Christian Science is a faith established in 1870s Boston. For ills of the body and soul, believers looked to the healing miracles of Jesus and prayed for healing instead of calling doctors. That made Christian Science somewhat infamous. Today's followers may see doctors if they want. They won't go to hell because the faith does not believe in hell. Christian Science peaked in the 1930s with a quarter-million members. Its best legacy is its newspaper, one of the few surviving national U.S. dailies, and not so much Christian as it is secular humanist.

We do not know what inspired the Plath household to subscribe to the Christian Science Monitor. Esther Greenwood in The Bell Jar complained that the Monitor treated suicides and sex crimes and airplane crashes as if they didn't happen.

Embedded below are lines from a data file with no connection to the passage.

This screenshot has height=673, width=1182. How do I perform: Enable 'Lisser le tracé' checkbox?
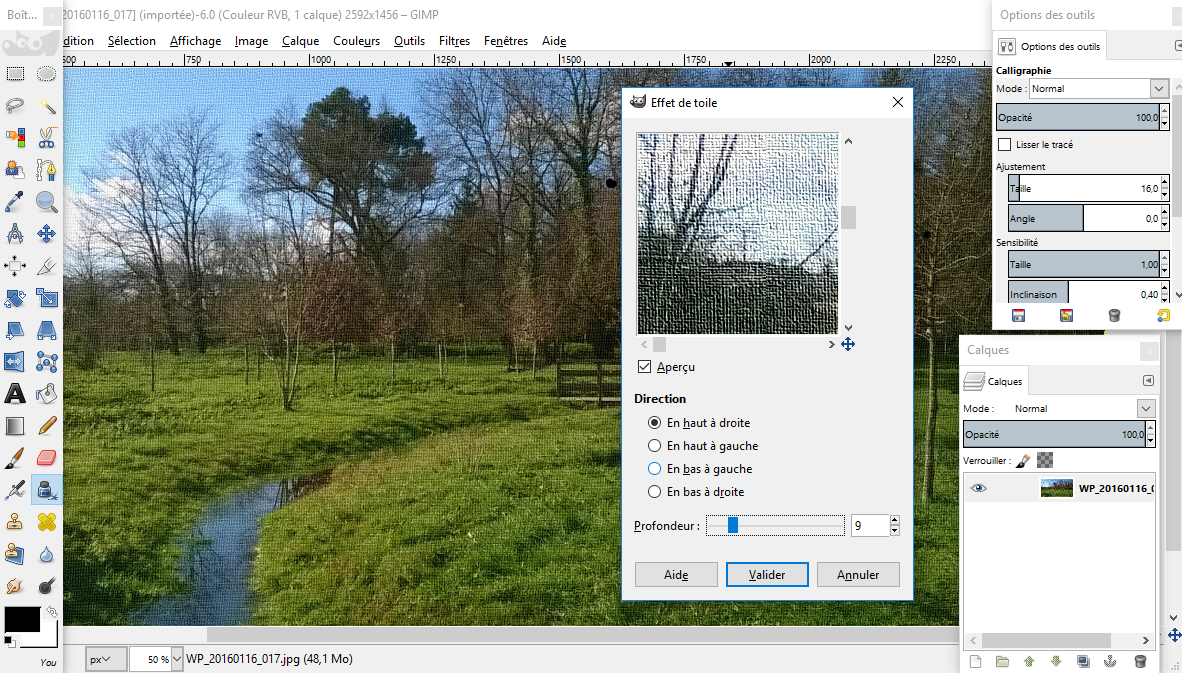click(1005, 145)
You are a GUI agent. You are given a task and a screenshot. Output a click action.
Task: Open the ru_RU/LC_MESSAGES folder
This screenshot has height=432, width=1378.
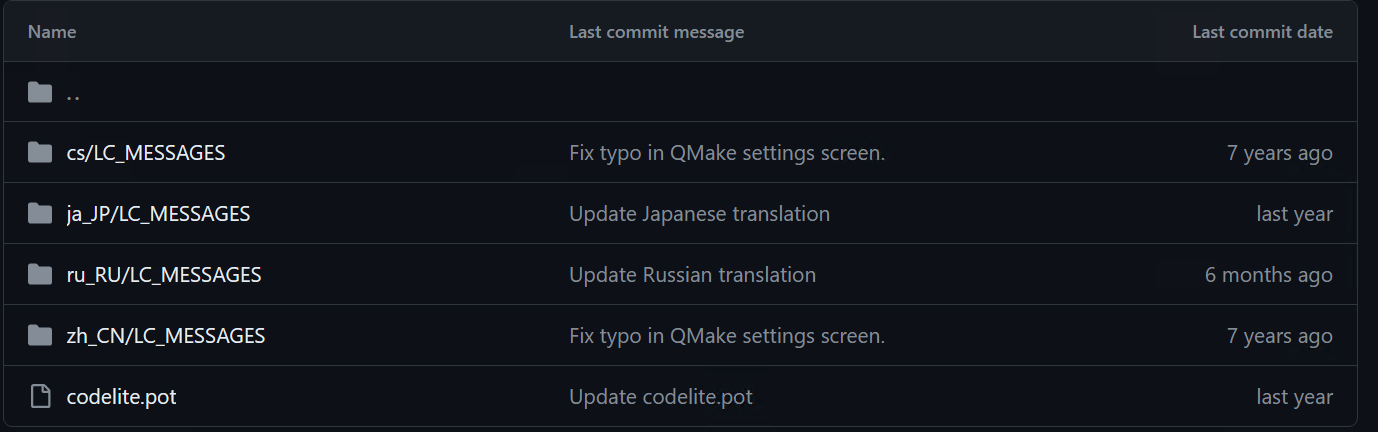tap(164, 275)
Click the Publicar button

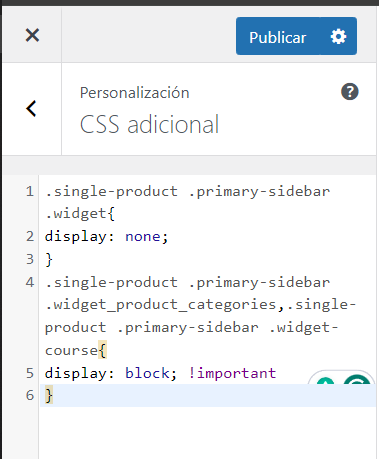point(278,36)
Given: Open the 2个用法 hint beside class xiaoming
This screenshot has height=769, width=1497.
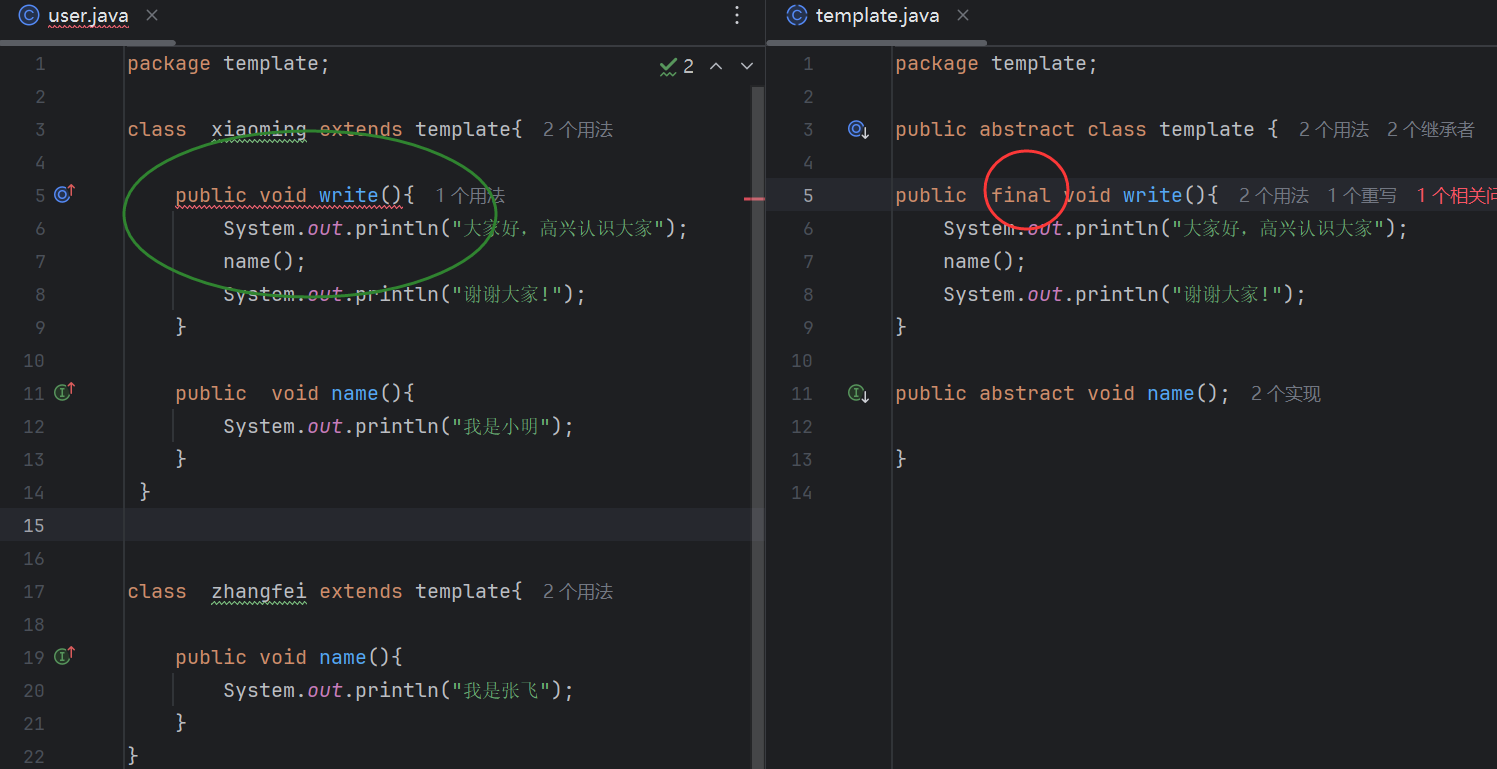Looking at the screenshot, I should tap(577, 130).
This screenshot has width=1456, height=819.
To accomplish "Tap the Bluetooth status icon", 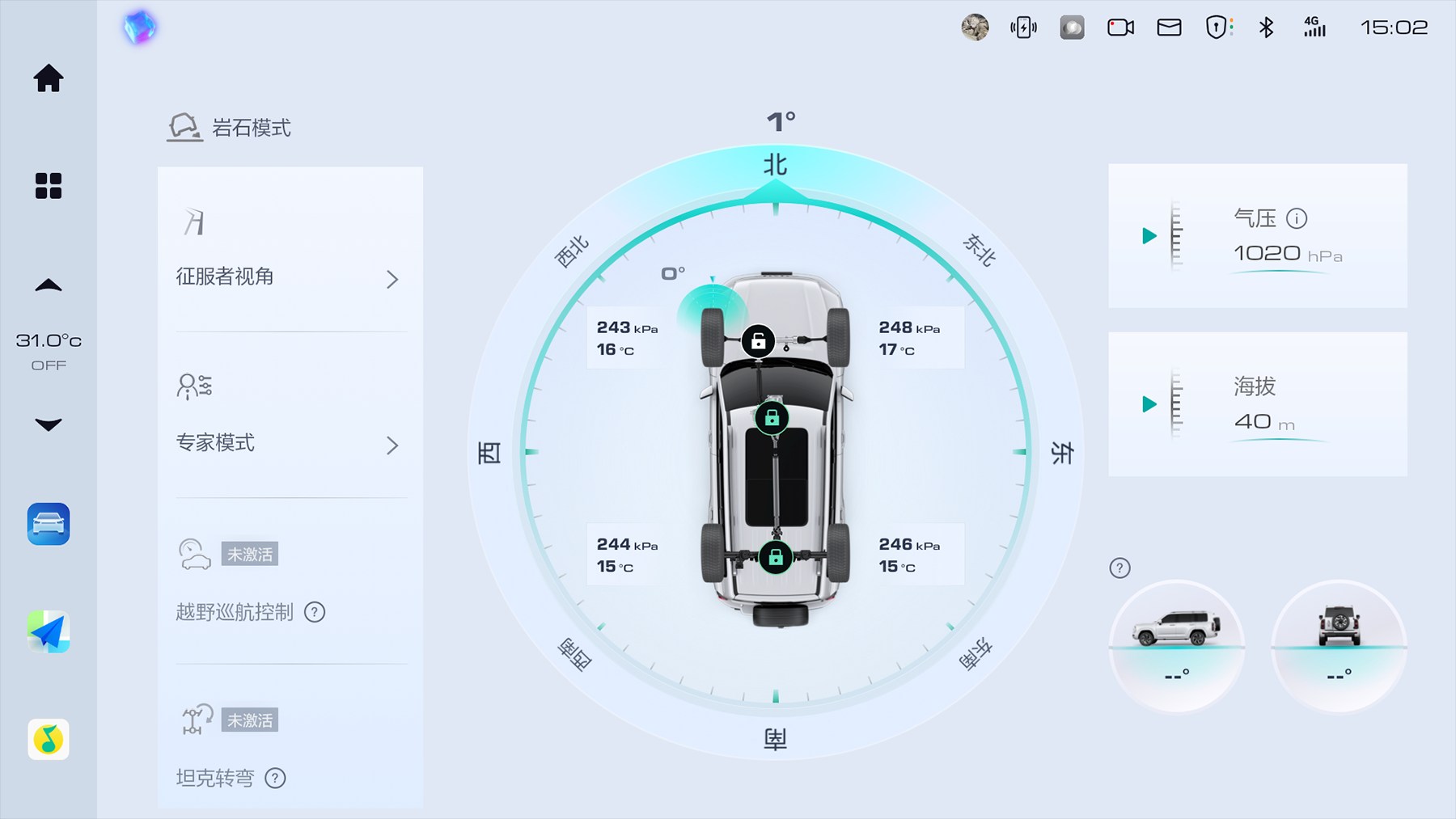I will 1266,27.
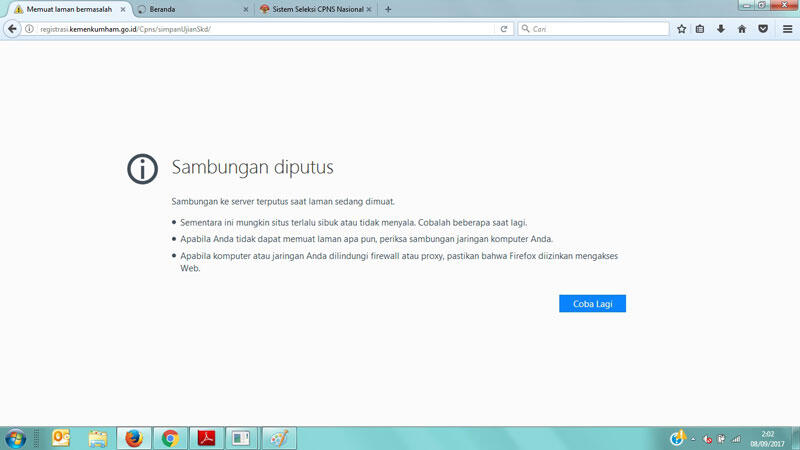Show hidden system tray icons arrow
The height and width of the screenshot is (450, 800).
pos(692,439)
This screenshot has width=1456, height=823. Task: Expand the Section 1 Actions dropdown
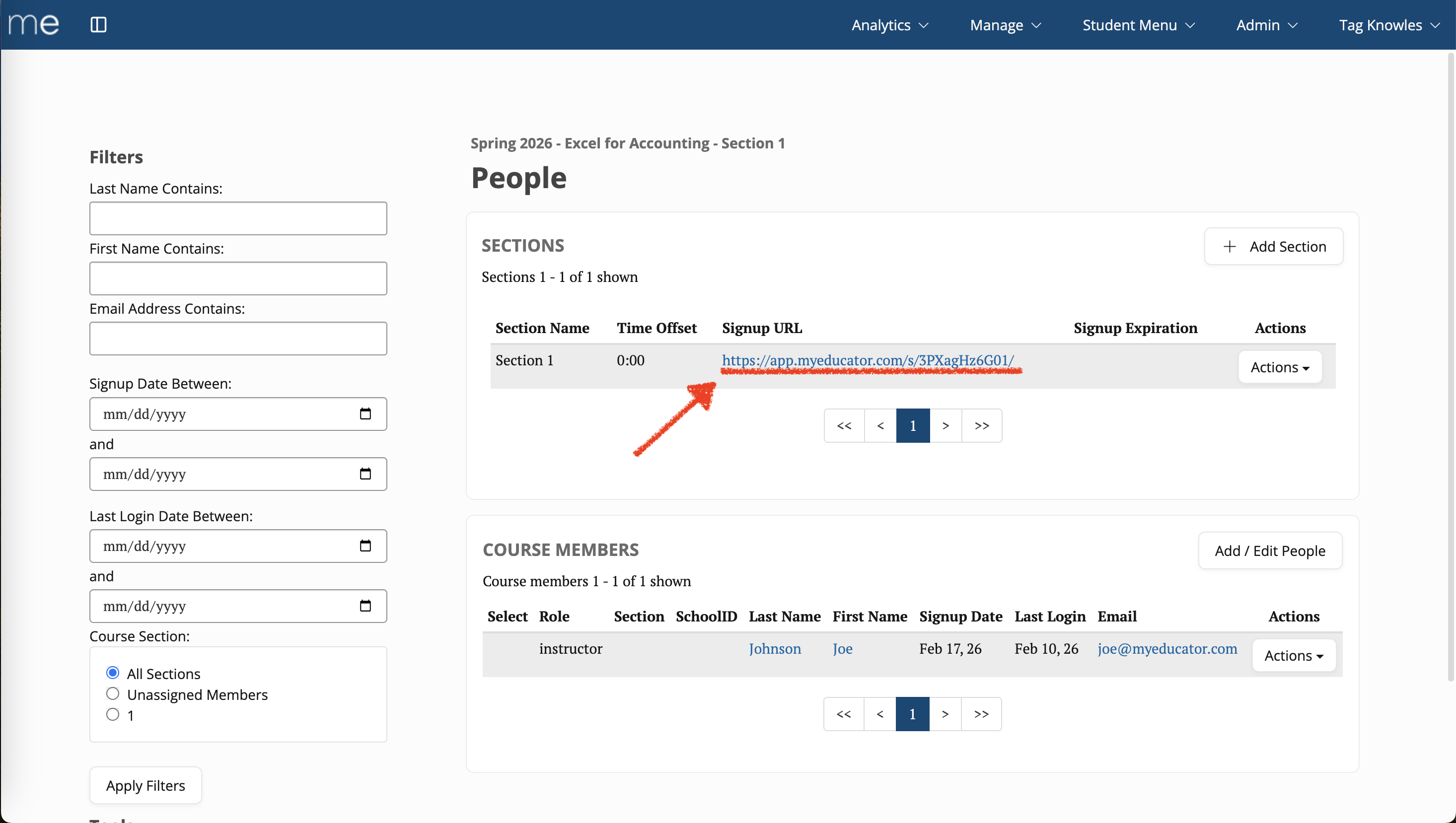tap(1280, 367)
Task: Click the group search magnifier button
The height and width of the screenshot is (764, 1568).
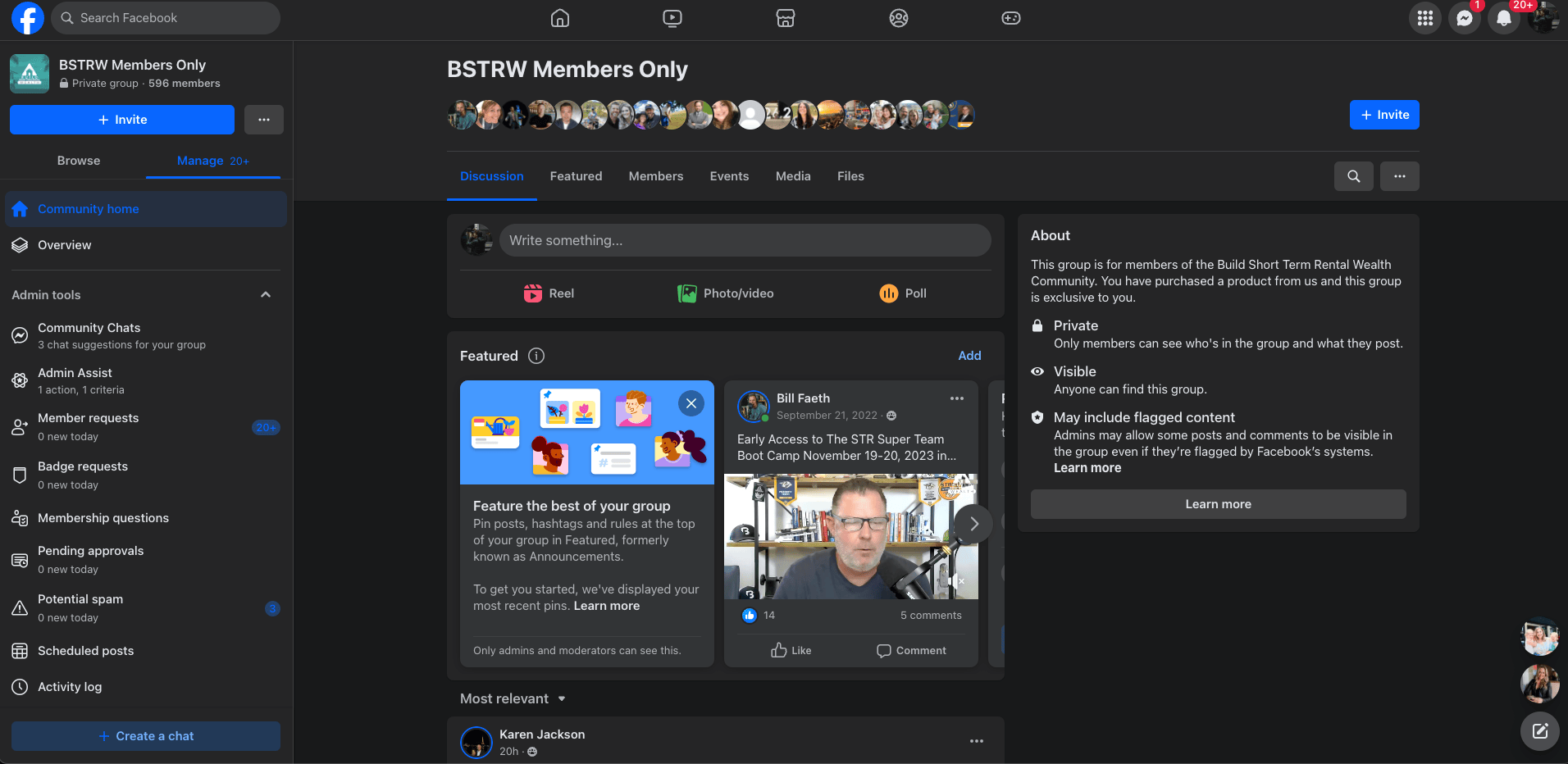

That is not true; it just didn't rub atrocities in your face. Below is part of the page "Bitter Strawberries" appeared on (11 August 1950). Readers got briefed on Korean War battle news, missing atomic-research papers, revolt in Jakarta, threats of a mass strike in Italy. And Australia, fearing Korean aggression, was re-arming but couldn't pay for it:

CSM's editorial board in 1953 favored executing the Rosenbergs because the justice system had operated as it should and found them guilty (20 June 1953).

Sylvia's ex-boyfriend Peter Davison told a biographer that at dinner in Wellesley in summer 1955, Sylvia and Aurelia "talked about the Christian Science Monitor, which they were very serious about." [1] Sylvia might have been play-acting, or Davison was maybe making a posthumous dig at her. What's for sure is that Aurelia favored the paper.

Rather than daily photos of bombed-out Ukraine or pits full of corpses, a recent story profiled the survivors of a bombed-out town as they raked up debris, planning to rebuild. Called "human-interest stories," the New York Times published several about Ukraine on 03 July 2023 and pretty much every day now. Regarding the faith, "The Christian Science Perspective" on things is walled off in a daily column of that name. The paper quit publishing poetry around 2016.

Was Sylvia Plath a Christian Scientist? No. Someone told the budding writer she had her best chance of publishing in periodicals she was familiar with. It worked! The editorial staff got to know and publish Sylvia's contributions, even feeble ones, sometimes on its "youth page." [2] Because CSM paid little, like $10 or $15, it was Sylvia's last resort after every other paying publisher rejected poems such as "Midsummer Mobile" (1959).

Was Aurelia Plath a Christian Scientist? No, Aurelia was Unitarian, and saw doctors often. She liked a daily paper low on gore and rumors and higher on human resilience and "decent courageous people." God knows why.

P.S. The Monitor did not re-sell Sylvia's poems to other papers. ("Hey, little Alabama paper, it's the poetry resale desk at the Christian Science Monitor! Need a poem? Mail us a check!") Uh, no. Papers read other papers and lifted what they wanted, mostly as filler. They still do.

[1] Butscher, E., Sylvia Plath: Method and Madness, p. 164.

[2] Sylvia knew that content was feeble, only filler, letter SP to ASP,  21 Oct. 1959.